**WHAT YOU NEED TO DO:** Your answer should hold the data exactly as given, minus any picture.

(Stored records)
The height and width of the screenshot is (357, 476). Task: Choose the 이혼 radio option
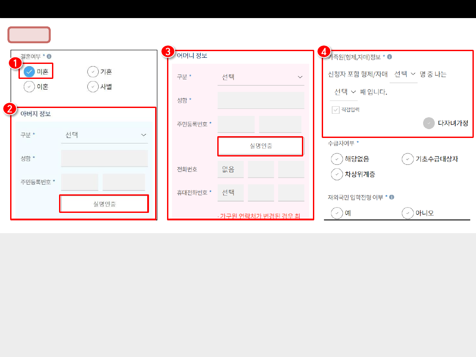[30, 87]
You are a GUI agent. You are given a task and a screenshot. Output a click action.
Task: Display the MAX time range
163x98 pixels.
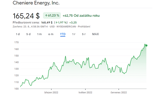[95, 34]
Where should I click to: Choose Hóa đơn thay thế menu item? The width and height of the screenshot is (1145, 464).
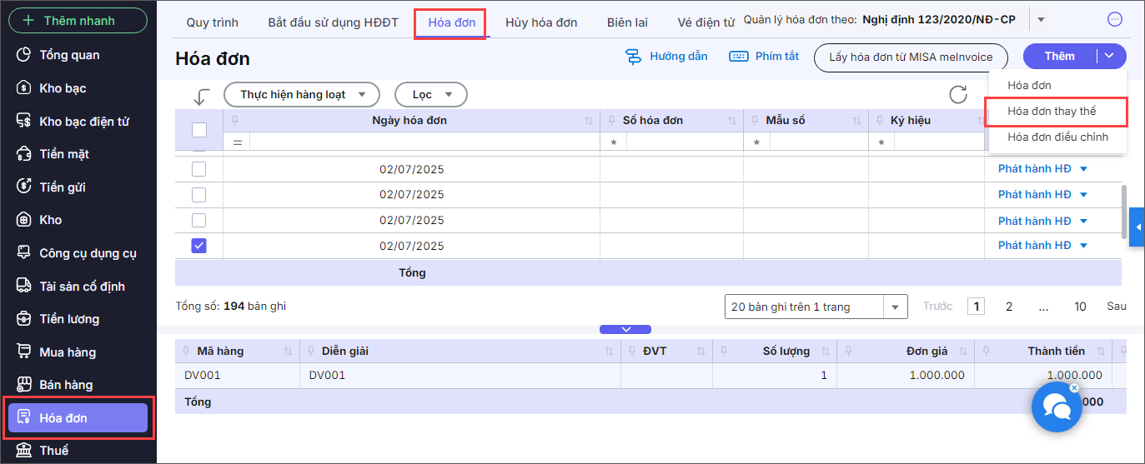click(x=1052, y=111)
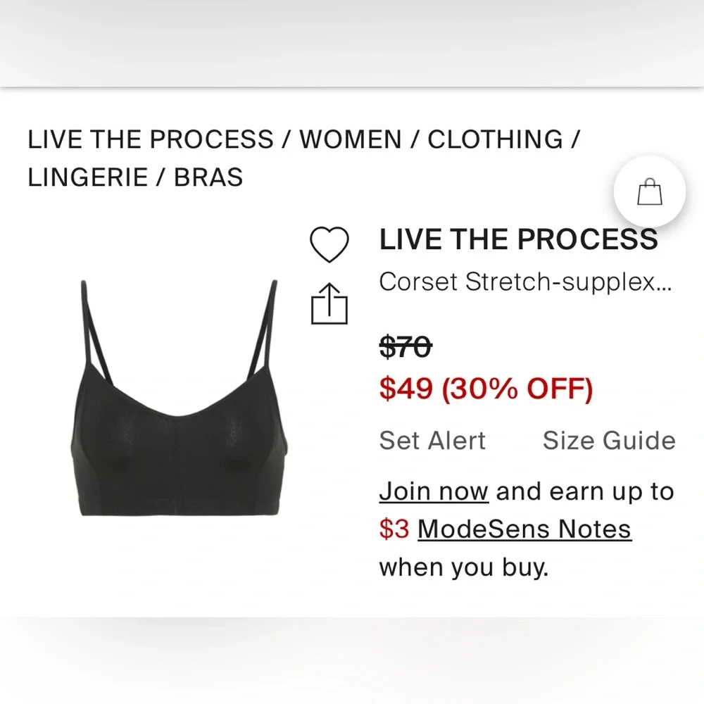This screenshot has height=704, width=704.
Task: Open the Size Guide
Action: (610, 440)
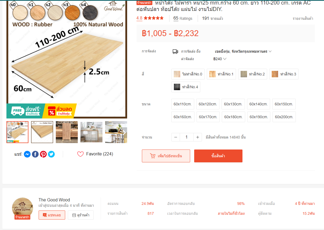Share product on Facebook icon
Screen dimensions: 324x230
pyautogui.click(x=35, y=154)
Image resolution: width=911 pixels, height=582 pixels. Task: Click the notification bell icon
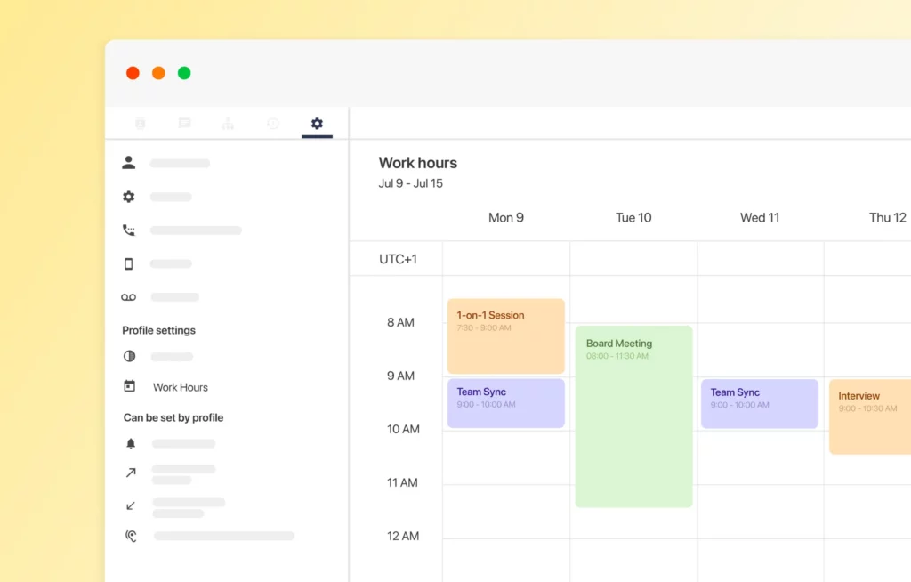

**EXERCISE SOLUTION:**
The height and width of the screenshot is (357, 476). Task: Choose the 이혼 radio option
[30, 87]
You are a GUI agent. You are given a task and a screenshot. Output a click action.
Task: Display the MAX time range
163x98 pixels.
[95, 34]
Where should I click to: Choose Hóa đơn thay thế menu item? The width and height of the screenshot is (1145, 464).
click(x=1052, y=111)
This screenshot has height=704, width=704.
Task: Open the Size Guide
Action: (610, 440)
Share product on Facebook icon
Screen dimensions: 324x230
pyautogui.click(x=35, y=154)
Image resolution: width=911 pixels, height=582 pixels. Task: Click the notification bell icon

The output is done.